# FRAGMENTO SELECCIONADO
"""

La crisis, que marca con su signo el ritmo de la lucha de clases en todo el mundo capitalista, no iguala sin embargo todas las situaciones ni les da un sentido único: también aquí el desarrollo es una combinación de procesos desiguales. El año 1979 ha visto la afirmación de las luchas y la organización del proletariado brasileño, que había sufrido derrotas graves antes que otros en 1964 y en 1968 y que desde entonces se ha multiplicado en número y en peso social y político, según la lógica dictada por la impetuosa industrialización del país más grande de América Latina. Tanto el surgimiento de las oposiciones sindicales y de los comités de empresa, como la aparición de nuevos dirigentes, la reconquista de los derechos democráticos, la obtención de importantes reivindicaciones salariales y laborales a través de movimientos masivos de huelga y el comienzo de organización de un partido obrero surgido del movimiento sindical, indican el resurgimiento y la maduración del movimiento obrero brasileño y, de hecho, más que cerrar la década de los 70 están ya abriendo y, tal vez, dando la tonalidad inicial de la década obrera de los 80 en América Latina.

"""

# LISTA DE TAREAS
1. Enumera los hechos que, según el fragmento sobre el movimiento obrero brasileño, indican su resurgimiento y maduración.
2. Escribe una continuación del fragmento sobre el movimiento obrero brasileño a partir de su última oración.

# DATOS PROPORCIONADOS

"""

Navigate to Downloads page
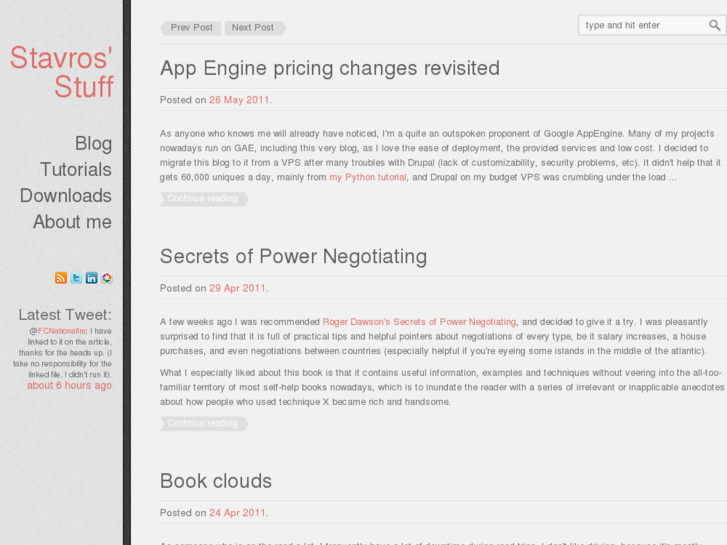Viewport: 727px width, 545px height. [66, 195]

"""

# RESPUESTAS DADAS
1.
- El surgimiento de las oposiciones sindicales y de los comités de empresa
- La aparición de nuevos dirigentes
- La reconquista de los derechos democráticos
- La obtención de importantes reivindicaciones salariales y laborales a través de movimientos masivos de huelga
- El comienzo de organización de un partido obrero surgido del movimiento sindical

2.
En uno de los países claves del mundo contemporáneo, donde se combinan todos los niveles y grados del desarrollo económico y social, esta entrada del proletariado brasileño al primer plano de la escena resume, a su modo, el proceso más general de proletarización o de asimilación al proletariado por la generalización del trabajo asalariado y su predominio absoluto sobre cualquier otra forma de trabajo dependiente como el rasgo dominante de la década que termina en el plano de las relaciones sociales y de la lucha de clases. Ese rasgo dominará también, según toda probabilidad, la década que comienza, pero es posible que entonces lo haga marcando mucho más con su sello las relaciones de fuerzas políticas.

II. LA DECADA ANTIMPERIALISTA

VIETNAM

Un acontecimiento precedió al mayo francés, y aun cuando sería aventurado establecer relaciones casuales entre uno y otro, revelaría también estrechez de juicio negar cualquier tipo de influencia: se trata de la ofensiva del Tet, a inicios de 1968, cuando las fuerzas vietnamitas se apoderaron de Hue, conquistaron una parte de Saigón, tomaron la embajada estadunidense y durante varias semanas colocaron a la defensiva al ejército de Estados Unidos y sus títeres del sur, empezando a desmontar el mito de su invencibilidad, que se derrumbaría entre 1973 y 1975.

Es también en Vietnam donde la cuna de la década alcanza su meridiano y su cenit, cuando en abril de 1975 una ofensiva final de 55 días derrota y destruye al ejército de Vietnam del Sur y obliga a retirarse a las tropas imperialistas en la precipitación del desastre militar. El mundo entero ve por televisión, como seis años antes había visto la llegada del primer astronauta a la Luna, al embajador norteamericano arriando su bandera y emprendiendo la fuga en helicóptero.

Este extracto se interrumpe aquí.